= Horrible Science (TV series) =

British children's television series

Horrible Science is the name of 2 TV series based on the Scholastic book series of the same name and stylistically fashioned after the Horrible Histories children's sketch show, both of which are part of the Horrible Histories franchise.

== CITV series ==

In 2015, CITV ordered a 10-part series of the children's sketch show Horrible Science starring actor Ben Miller, who had previously completed a PhD in solid state physics at Cambridge University. Miller had recently guest starred in a Horrible Histories episode marking 800 years of Magna Carta as King John.' Horrible Science was co-funded by ITV, The Wellcome Trust, ABC Australia, and Discovery Asia, and was produced by Miller's production company, Toff Media.' Filming took place in Wimbledon, South West London.'

The cast included Chris Martin, Letty Butler, Tom Bell, Eleanor Lawrence, Jason Forbes and Susan Wokoma.' On the tone, the show's producers commented, "Horrible Science delights in the messy, gory and macabre, but as well as wallowing in all things yucky, it is full of fascinating science.' Miller explained, "With this series, we really wanted it to be funny first and scientific second. We wanted to connect with children who had been put off science.” Each episode had a central theme, for example Gruesome Guts and Chemical Chaos, which was expounded through comedy sketches, science experiments, and songs.' Each episode also featured a guest actor portraying a historical scientist being interviewed.'

== CBBC series ==

In 2025, CBBC released a new series based on the Horrible Science books.
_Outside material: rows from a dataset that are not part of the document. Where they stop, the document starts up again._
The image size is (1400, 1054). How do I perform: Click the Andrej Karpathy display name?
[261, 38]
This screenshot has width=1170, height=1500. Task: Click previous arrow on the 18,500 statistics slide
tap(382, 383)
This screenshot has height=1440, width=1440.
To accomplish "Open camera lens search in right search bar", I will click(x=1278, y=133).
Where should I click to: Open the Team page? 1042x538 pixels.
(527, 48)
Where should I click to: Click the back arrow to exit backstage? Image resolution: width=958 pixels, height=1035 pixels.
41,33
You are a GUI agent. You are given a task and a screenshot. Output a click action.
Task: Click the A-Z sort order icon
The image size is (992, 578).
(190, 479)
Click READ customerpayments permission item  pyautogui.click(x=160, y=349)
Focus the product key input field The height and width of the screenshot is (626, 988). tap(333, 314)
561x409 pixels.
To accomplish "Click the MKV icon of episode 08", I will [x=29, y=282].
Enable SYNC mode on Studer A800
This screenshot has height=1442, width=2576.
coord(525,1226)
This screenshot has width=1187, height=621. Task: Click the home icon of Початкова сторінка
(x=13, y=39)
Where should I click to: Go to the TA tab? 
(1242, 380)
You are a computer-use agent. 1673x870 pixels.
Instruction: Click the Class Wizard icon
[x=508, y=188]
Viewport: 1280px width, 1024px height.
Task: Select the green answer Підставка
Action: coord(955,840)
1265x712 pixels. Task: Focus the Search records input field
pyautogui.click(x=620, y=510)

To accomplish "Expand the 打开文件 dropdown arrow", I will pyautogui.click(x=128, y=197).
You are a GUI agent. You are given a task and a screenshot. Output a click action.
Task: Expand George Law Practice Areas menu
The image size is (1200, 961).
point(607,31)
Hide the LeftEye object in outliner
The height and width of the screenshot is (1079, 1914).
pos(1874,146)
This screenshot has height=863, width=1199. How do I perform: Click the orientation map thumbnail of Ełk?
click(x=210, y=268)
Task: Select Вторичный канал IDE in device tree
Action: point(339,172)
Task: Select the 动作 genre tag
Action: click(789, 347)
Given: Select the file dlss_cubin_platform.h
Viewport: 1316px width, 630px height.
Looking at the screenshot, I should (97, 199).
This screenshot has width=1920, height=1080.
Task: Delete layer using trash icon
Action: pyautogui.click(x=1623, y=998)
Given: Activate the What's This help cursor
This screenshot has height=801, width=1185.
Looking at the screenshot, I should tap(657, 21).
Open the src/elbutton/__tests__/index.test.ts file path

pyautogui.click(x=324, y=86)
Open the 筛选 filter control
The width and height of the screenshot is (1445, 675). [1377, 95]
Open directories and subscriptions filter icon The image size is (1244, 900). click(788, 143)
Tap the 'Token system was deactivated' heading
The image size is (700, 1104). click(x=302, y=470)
Starring Jessica Ransom, Tom Stourton, James McNicholas, Richard David-Caine, Harrie Hayes, Inel Tomlinson, Timmika Ramsay, Emily Lloyd-Saini, Luke Rollason and Halema Hussain, the series premiered on the 9th of May.

A second series was ordered by CBBC in April 2025, ahead of the first season's premiere.

Horrible Science was nominated for Best Children / Youth Series at the 2025 Venice TV Awards.